Other competitors have taken various tactics to supporting their property trusts. KKR invested $50 million in one of its largest property trusts and committed to supporting its net asset value per share. The trust stated that it hoped to persuade investors to stay once the commercial-property recovery began to take effect.
Starwood’s decision to further restrict redemptions from SREIT served as a reminder that similar REITs might utilize a variety of levers to control cash. The repercussions from that ruling spread to BREIT where investors increased their requests to withdraw funds. The Blackstone trust met all of the withdrawal requests in May, exceeding the regular 2% limit. Blackstone stated that the board made the decision due to the fund’s liquidity and broad trend of falling redemptions.
According to a person familiar with the subject who asked not to be identified because the material is confidential, Blackstone officials are concerned that imposing the rules again could harm investor confidence. According to sources, the business is also concerned that individuals would mistake BREIT for SREIT.
Blackstone stated that BREIT’s structure is working as intended, and the trust has no intentions to amend its share repurchase program. A Starwood spokesman did not reply to calls for comment.
Stepping Up Deals
Optics matter in the world of billion-dollar REITs for retail investors, such as those offered by Brookfield Asset Management and Ares Management Corp.
BREIT, which has $7.5 billion in immediate liquidity, has avoided using its line of credit. Last year, the trust increased its sales to offload properties, which increased cash flow. Net sales revenue has more than doubled to $7.4 billion. New investments declined by a fraction of a percentage point from the previous year’s $35.9 billion.
Blackstone has monitored BREIT share trades on secondary exchanges. During the period that BREIT had to implement its withdrawal limits, it took investors four months on average to receive practically all of the money they wanted to withdraw. Some investors resorted to other ways to get out, even it meant paying a price.
When BREIT shares began selling at a 15% discount on a startup platform called Lodas Markets in 2023, Blackstone executives expressed concern to the company.
“They were genuinely concerned about the perception of how BREIT was valued,” stated Lodas CEO Brian King. Blackstone had previously disrupted a BREIT deal and then made it apparent that transfers would be limited to its largest share class, he claimed.

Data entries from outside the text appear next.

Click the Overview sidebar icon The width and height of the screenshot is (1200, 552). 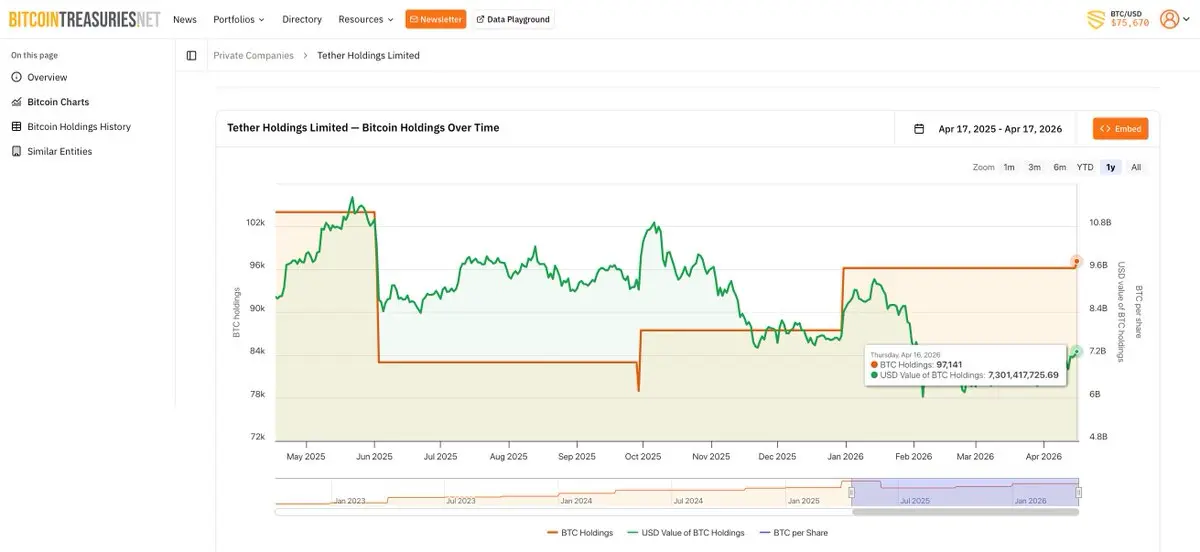click(16, 77)
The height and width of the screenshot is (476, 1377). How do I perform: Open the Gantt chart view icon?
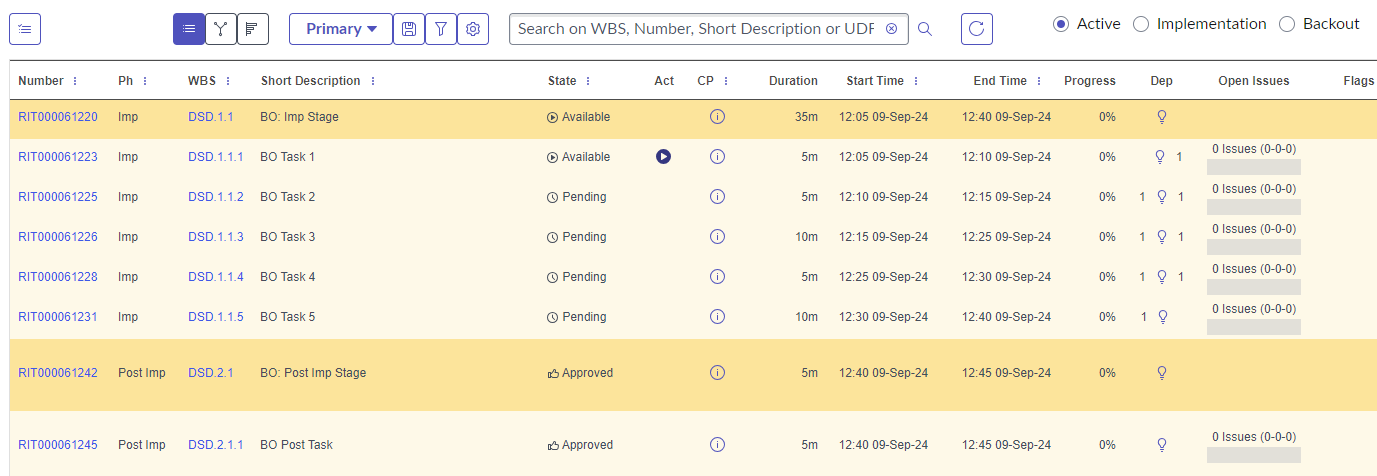pos(253,29)
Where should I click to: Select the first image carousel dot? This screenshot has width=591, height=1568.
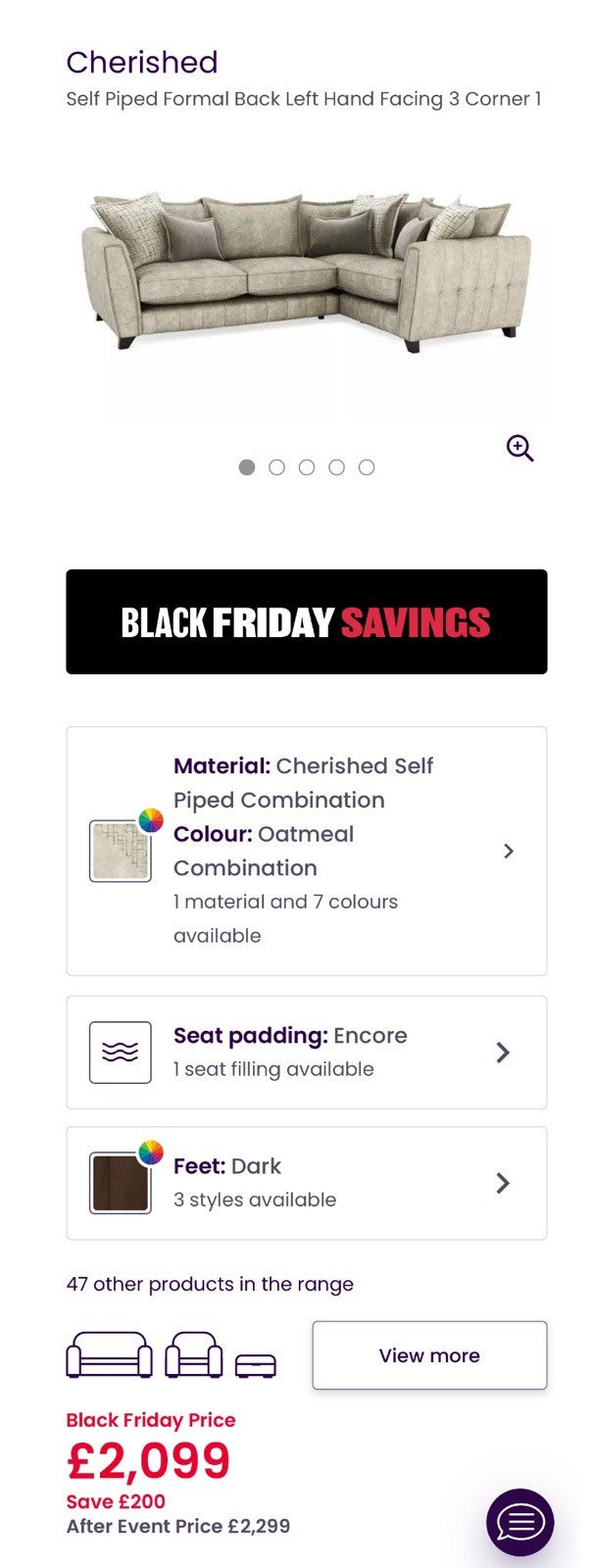[x=247, y=467]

When Lodas recommended measures to speed up the trades earlier this year, Blackstone insisted on sticking to a process of checking off on each phase of the transaction.
This effectively hampered the settlement of deals for multiple BREIT share classes, King explained. The platform settles such transactions for many other nontraded funds in a few days.
Despite having consumers prepared to acquire $1 billion in BREIT shares, Lodas only executed $10 million in deals due to the method Blackstone implemented, according to King.
Blackstone has maintained that it did not impede trades, was following conventional procedures, and allowed shares to be traded as long as they were converted to the largest share class. It claimed that it “facilitated the onboarding” of a significant share class and treated Lodas’ custodian as it did others.